--- START QUOTED TEXT ---
Shefwedfan wrote: » Just an update on repair my stove, so I took off the stove last night. God it is a heavy beast. Then took into taking down the flue. Everything was covered in a black tar like substance so no easy job. Ended up pulling the supports out of wall with hammer and screwdriver. The thing was full of rust and sh*t. Took a few pics of it lying on ground From what I can make out they had a connector from the flue into the chimney but the actual chimney is not lined. This could be the reason for the condensation. Going to head to a local supplier tomorrow and see what I need to buy and take into repair job next week. Main question is will I need twin walled flue
Briany3 wrote: » Best of Luck to you..
rpmcs wrote: » Just to note that is 316 Flexi... if burning coal not great life expectancy. 904 is for coal 316 is wood mainly
laugh wrote: » Has anyone installed a stove on a gable where there is no chimney? Do you go out and up the wall with twin wall flue pipe?
Buck Overbite wrote: » Hi Lads, I wonder can anyone help me. I'm looking for a hetas engineer to help/advise on a problematic stove. I had an inset stove installed last year but it has never rid itself of that chemical fume smell that often comes at an early stage of use. We were told that this would burn off after a while as the paint cured but it has never gone. If anything, the hotter the fire, the worse the fumes. Not smokey, but a real chemical fume smell. The stove is practically unusable as a result. I cannot get the original installers to come and check it; i wont name them but they are in the Limerick area (as am I) and their aftersales has been appalling. Anyway, i'll have to get someone independent to look at it in order to get to the bottom of the problem. Any advice/pointers etc massively appreciated. Cheers, M
Shefwedfan wrote: » Think link was posted by someone earlier and I found greathttp://www.stovefittersmanual.co.uk/ See specific section here: http://www.stovefittersmanual.co.uk/articles/installing-a-twin-wall-flue-chimney/
laugh wrote: » Thanks a lot that's a great link.
Water John wrote: » Not my area, but is your flue clearing the roof?
Casa 2013 wrote: » Hi. We recently installed an ACR Ashdale multi fuel stove into the corner of a big kitchen/living space. We just can't get it to work right and Ive no clue what the problem might be. It doesn't seem to be drawing as well as it should. Yesterday I tried to light it and smoke was actually coming out around the door. It was windy out and the wind was coming straight at the wall where the flue pipe is located. Would this effect the stove? We have only managed to get it to light properly once. There was good heat off it but again we seem to have issues as the glass went all black. I thought the stove had an air wash facility. Any one have ideas on how to work this particular stove? It has 3 sliders. Not really sure what these are for. The book refers to them as primary and secondary air but what does that mean?? We also have air coming from outside into the stove. If there is a problem with my stove I need to sort it asap so Im looking for help soon!! Clueless as to what it might be myself! Any tips or advice is REALLY appreciated!
--- END QUOTED TEXT ---
--- START DATA LINES ---
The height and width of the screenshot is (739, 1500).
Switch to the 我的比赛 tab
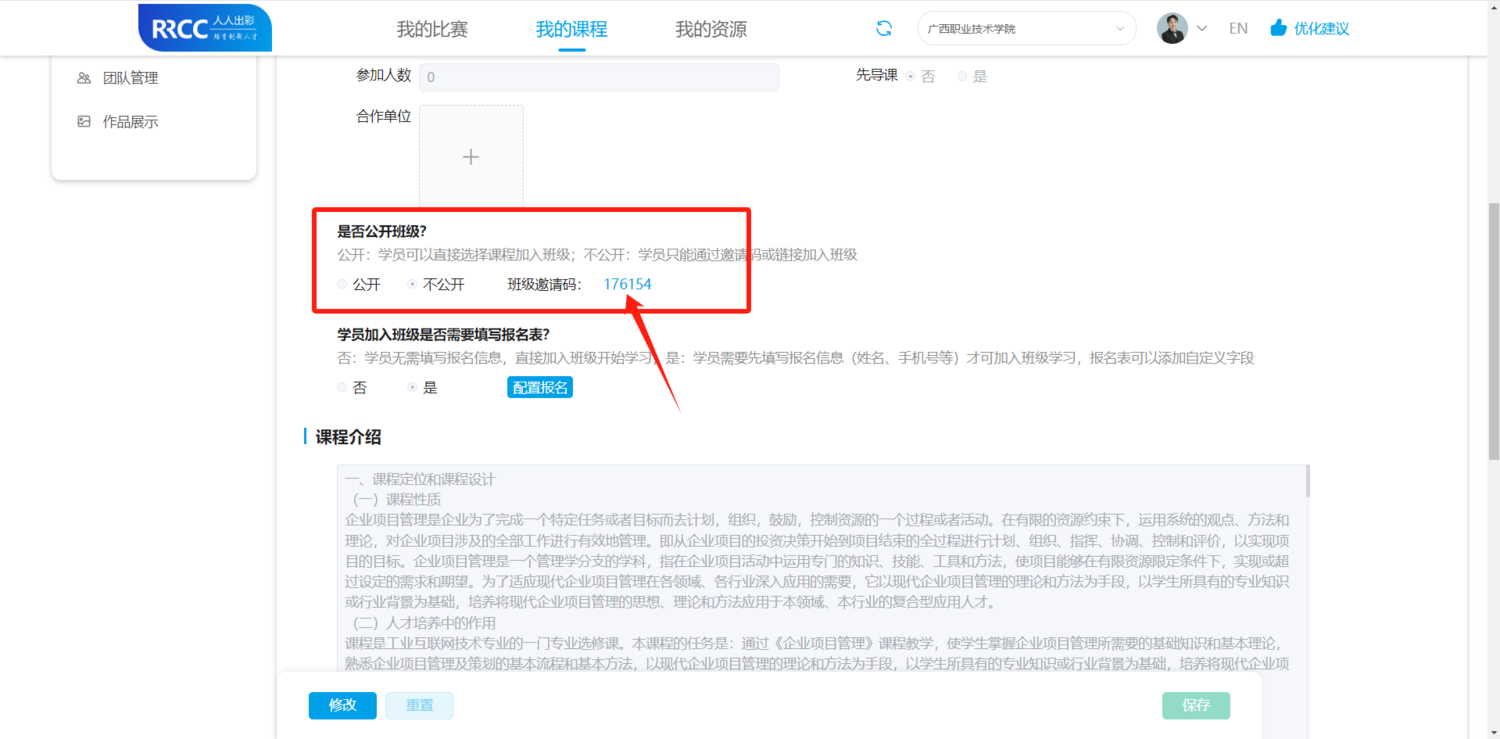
--- END DATA LINES ---
Extend the forum thread on stove fitting and flues by writing what comes next after its final post.

Uriel. wrote: » Hi Folks, We got a Stovax Riva 55 installed in early summer as we were renovating a newly bought house and had floors up and walls pulled apart etc. So it's been sitting there since June and we hadn't fired it up. It was a full professional installation job, chimney clean and flue/lining or whatever put in. So we lit it up the other night. quite a bit of smoke coming into the room when door is open/opened (e.g. for refueling) on the first night. Also glass started to go black and has what seems to be bits of ashes stuck to it. Fired it up again last night, more or less the same craic. It's a multi fuel stove but at the moment we are just using dry wood kindling and these air dried logs from BnM In terms of air flow, the first night we had the primary open about 50% and the secondary about 25% last night after some googling we adjusted it to about 50% primary and more or less 100% secondary - though we did adjust them as the fire developed and then died. Nonetheless still some smoke coming into the room on opening the stove door and still getting blacker. Can anyone advise as to what we are doing wrong? is the fuel ok, or should we be using something else. Also has anyone any experience of these stove cleaning pads for the glass? they are supposed to be scratch free and have good reviews. Thanks.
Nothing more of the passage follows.